:: What the task asks ::
Your copy should match the records exactly, apart from the pictures, which stay out.

[Stored data]
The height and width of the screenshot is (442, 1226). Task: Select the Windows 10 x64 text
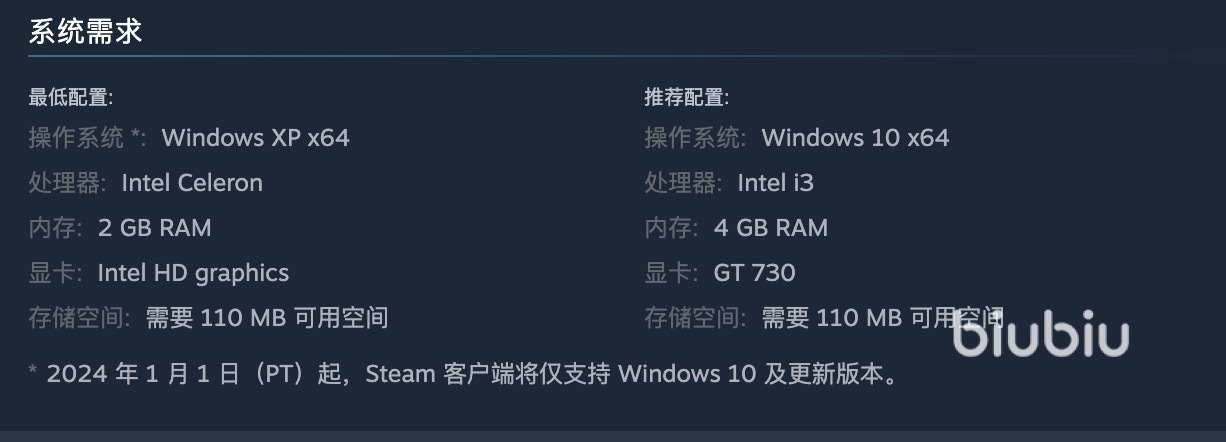855,138
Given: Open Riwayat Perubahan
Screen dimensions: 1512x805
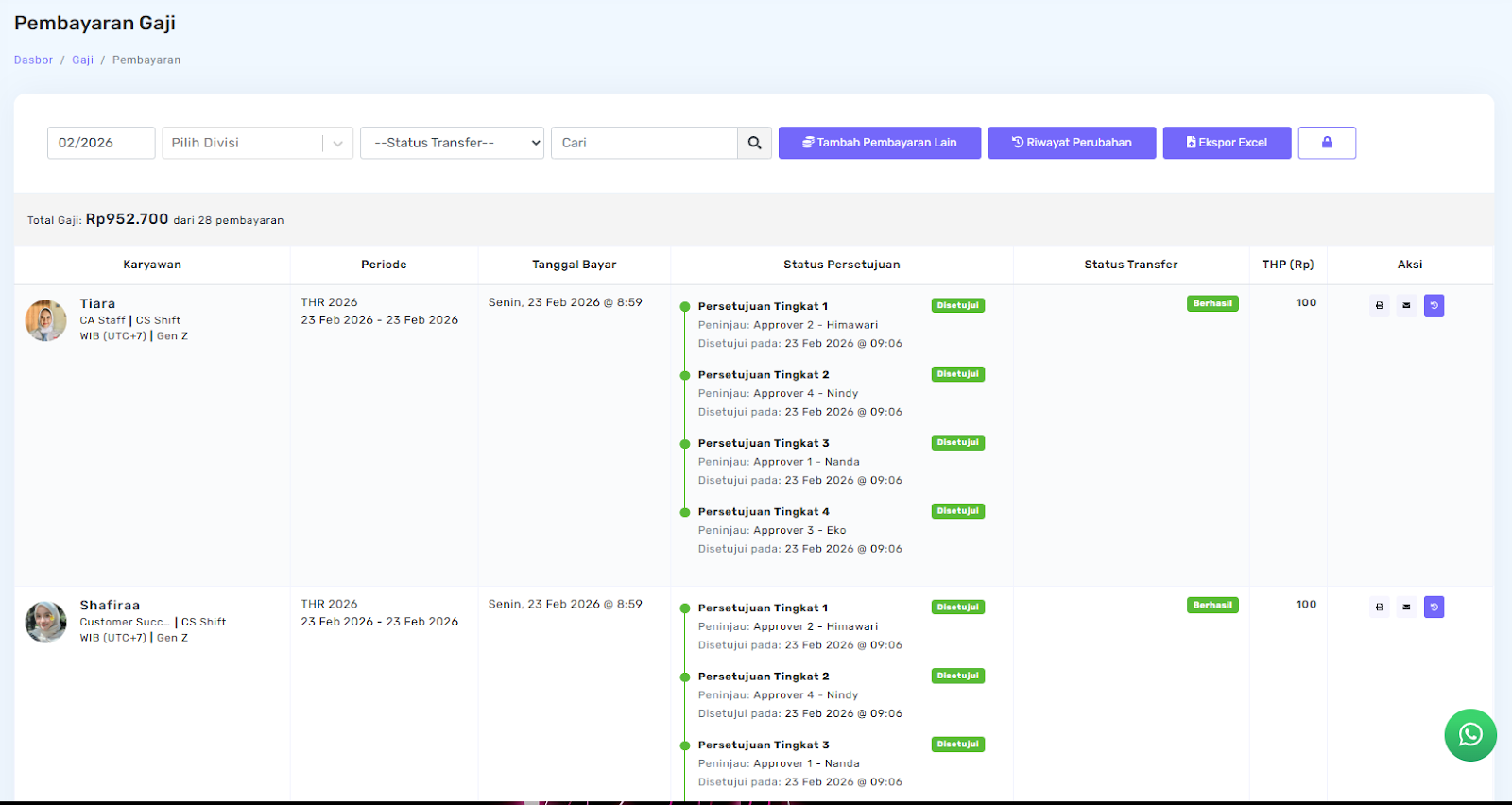Looking at the screenshot, I should 1072,143.
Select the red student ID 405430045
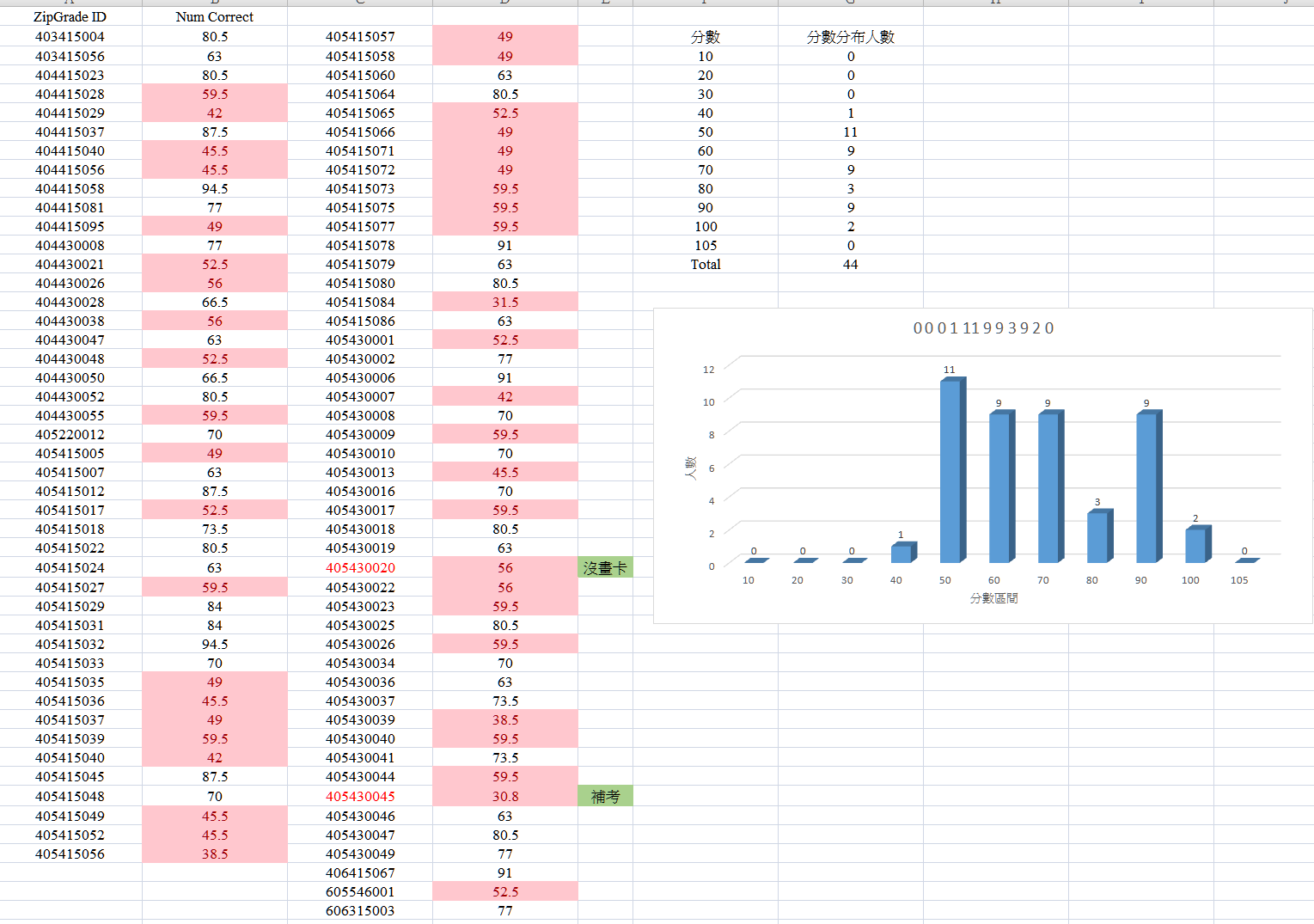The height and width of the screenshot is (924, 1314). click(360, 797)
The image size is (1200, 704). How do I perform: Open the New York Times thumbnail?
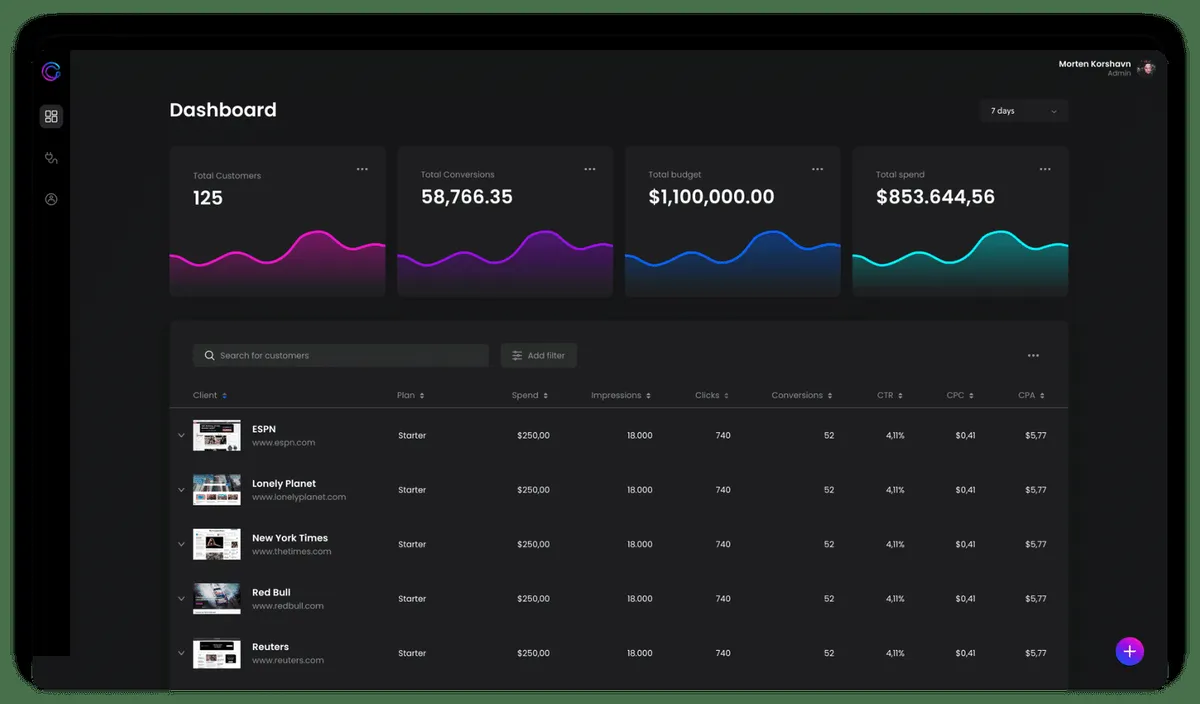(217, 544)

:: Written response ::
The height and width of the screenshot is (442, 1226). Task: Select the Windows 10 x64 text
855,138
Given: Open Riwayat Perubahan
Screen dimensions: 1512x805
Looking at the screenshot, I should 1072,143.
Select the red student ID 405430045
The height and width of the screenshot is (924, 1314). click(360, 797)
The image size is (1200, 704). How do I perform: Open the New York Times thumbnail?
(217, 544)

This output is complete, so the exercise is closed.